== Task brief ==
Switch "Bank Accounts" to "Savings Accounts" throughout the lines below, keeping everything else unchanged and leaving out the pictures.

+++ Recorded information +++

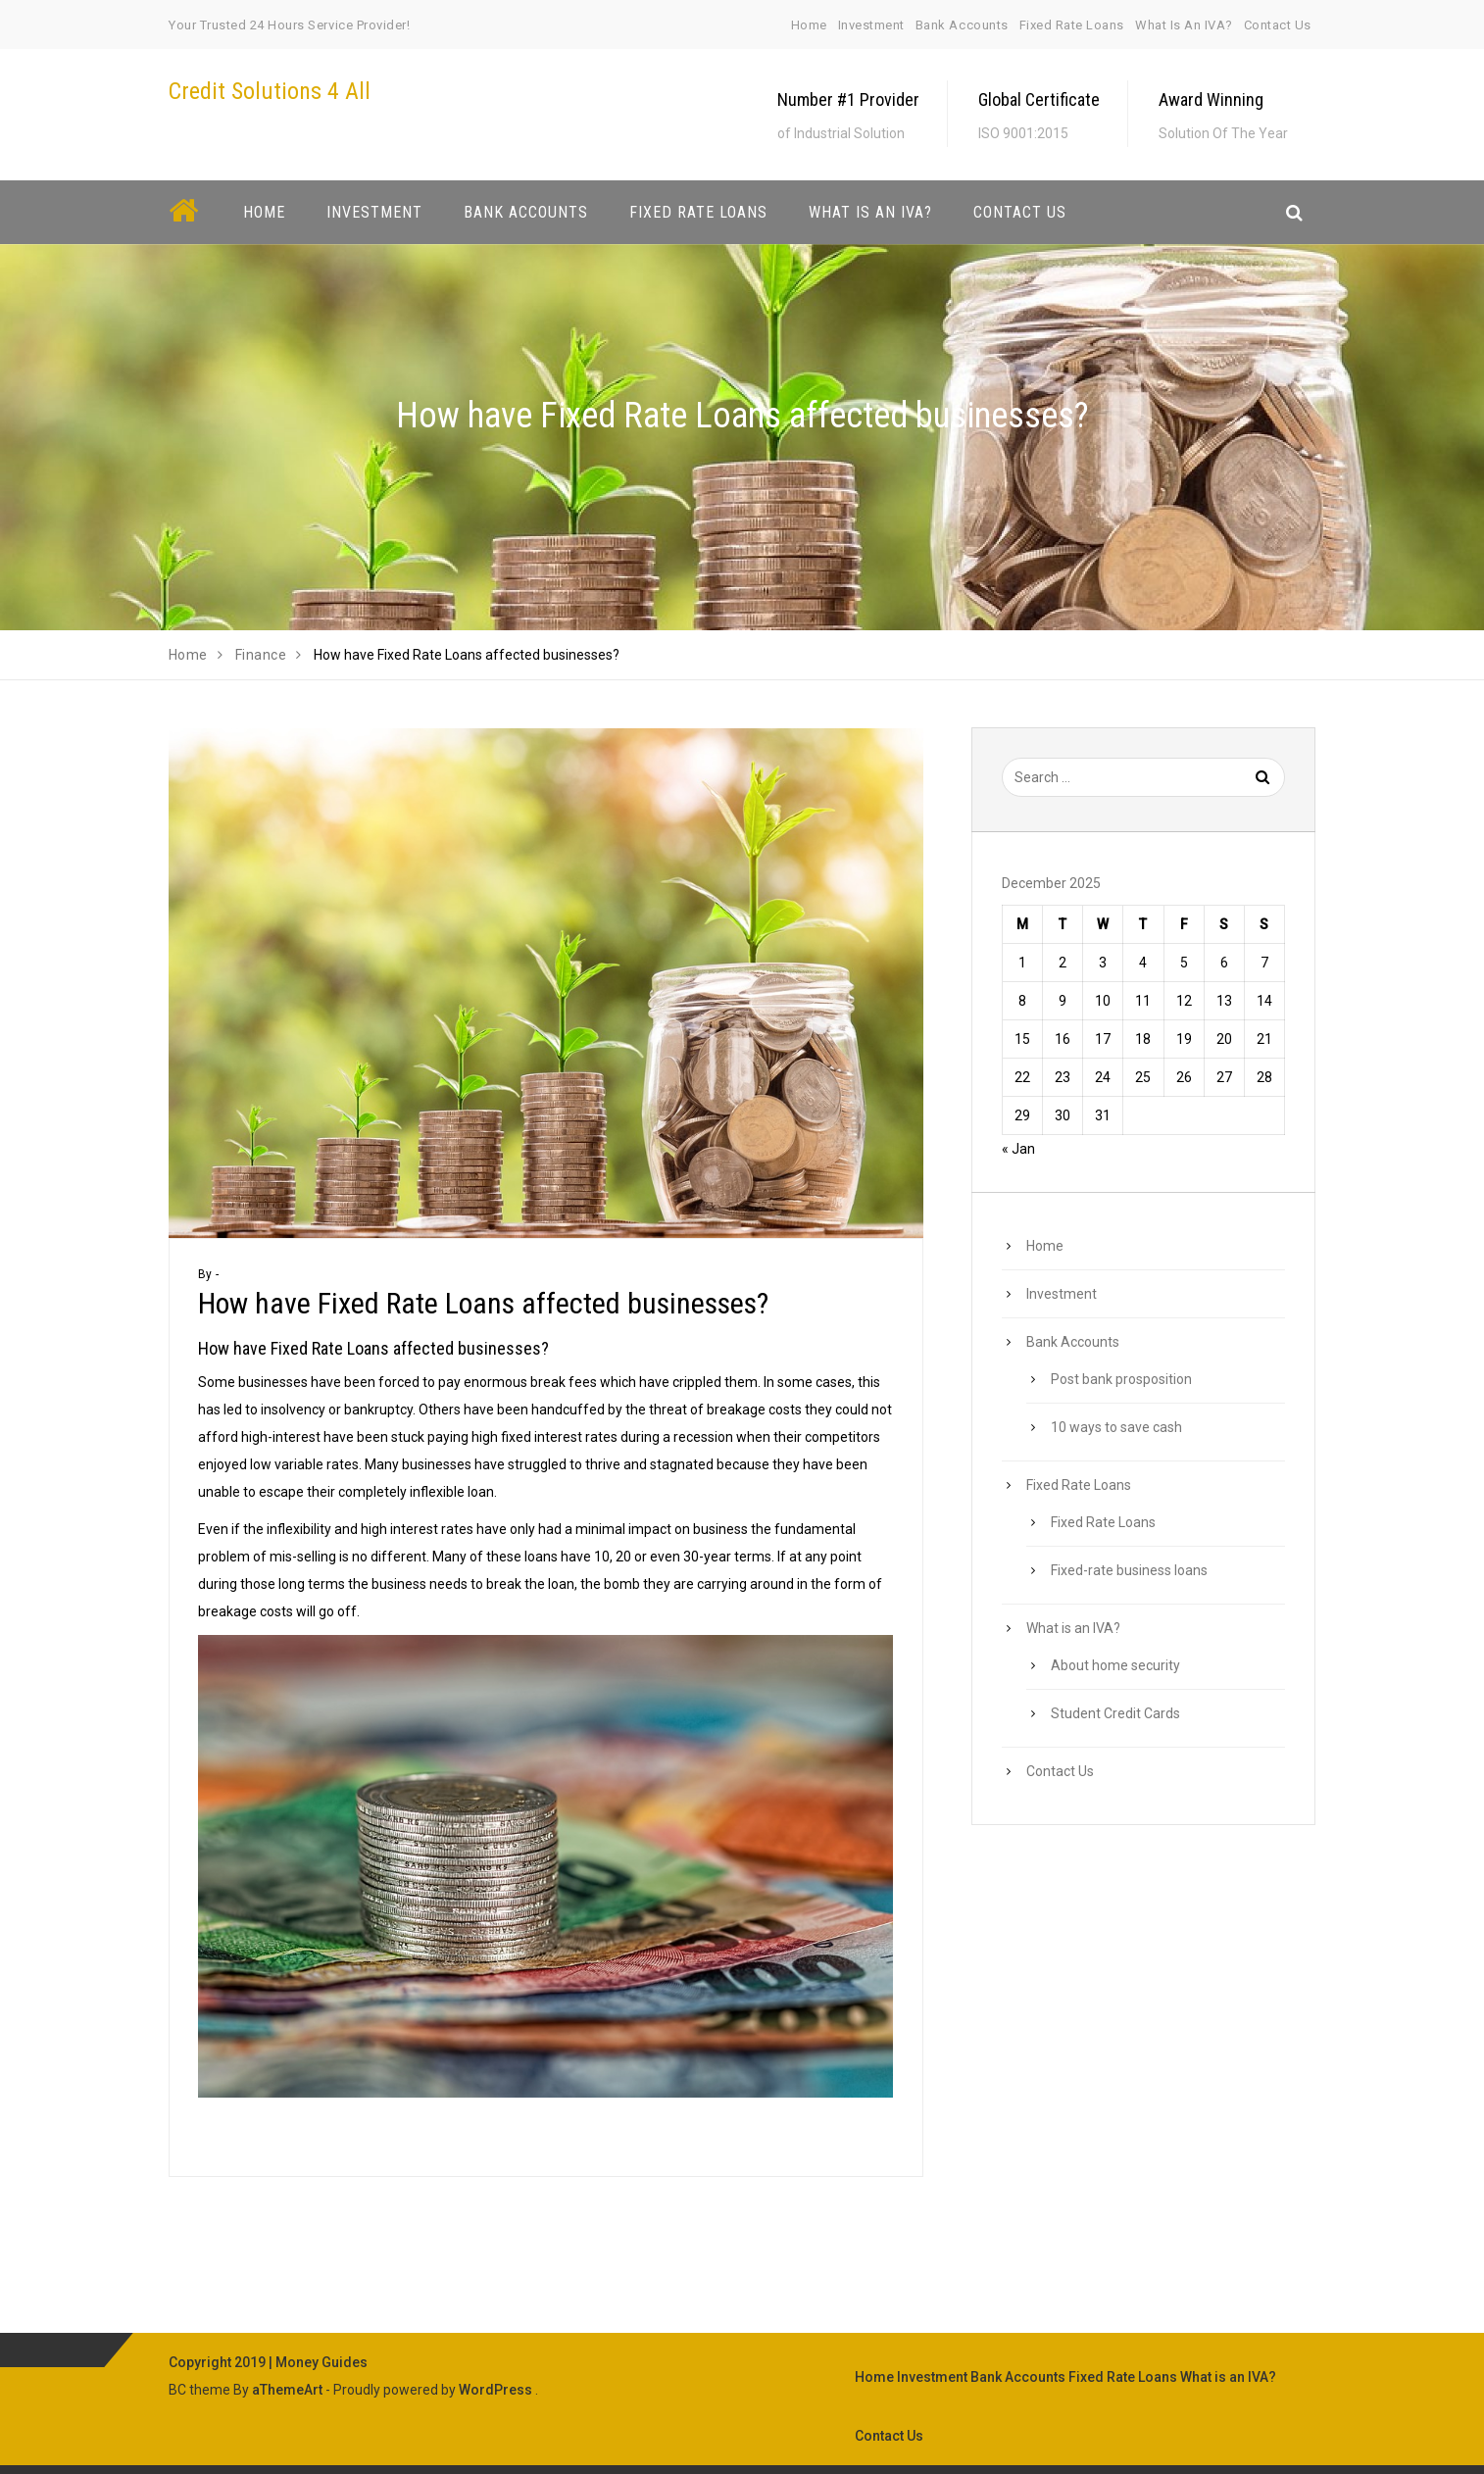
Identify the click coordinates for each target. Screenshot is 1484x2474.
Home (809, 25)
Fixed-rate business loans (1129, 1570)
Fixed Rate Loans (1071, 25)
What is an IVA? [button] (870, 212)
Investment (871, 25)
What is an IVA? (1184, 25)
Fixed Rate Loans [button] (698, 212)
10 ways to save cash (1116, 1427)
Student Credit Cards (1115, 1713)
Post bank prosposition (1121, 1379)
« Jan (1018, 1149)
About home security (1115, 1665)
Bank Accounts (962, 25)
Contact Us (1277, 25)
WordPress (495, 2390)
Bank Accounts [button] (526, 212)
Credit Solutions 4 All (270, 91)
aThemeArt (287, 2390)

+++

== Response to this exercise ==
Identify the click coordinates for each target. Screenshot is 1484x2474.
Home (809, 25)
Fixed-rate business loans (1129, 1570)
Fixed Rate Loans (1071, 25)
What is an IVA? [button] (870, 212)
Investment (871, 25)
What is an IVA? (1184, 25)
Fixed Rate Loans [button] (698, 212)
10 ways to save cash (1116, 1427)
Student Credit Cards (1115, 1713)
Post bank prosposition (1121, 1379)
« Jan (1018, 1149)
About home security (1115, 1665)
Savings Accounts (962, 25)
Contact Us (1277, 25)
WordPress (495, 2390)
Savings Accounts [button] (526, 212)
Credit Solutions 4 All (270, 91)
aThemeArt (287, 2390)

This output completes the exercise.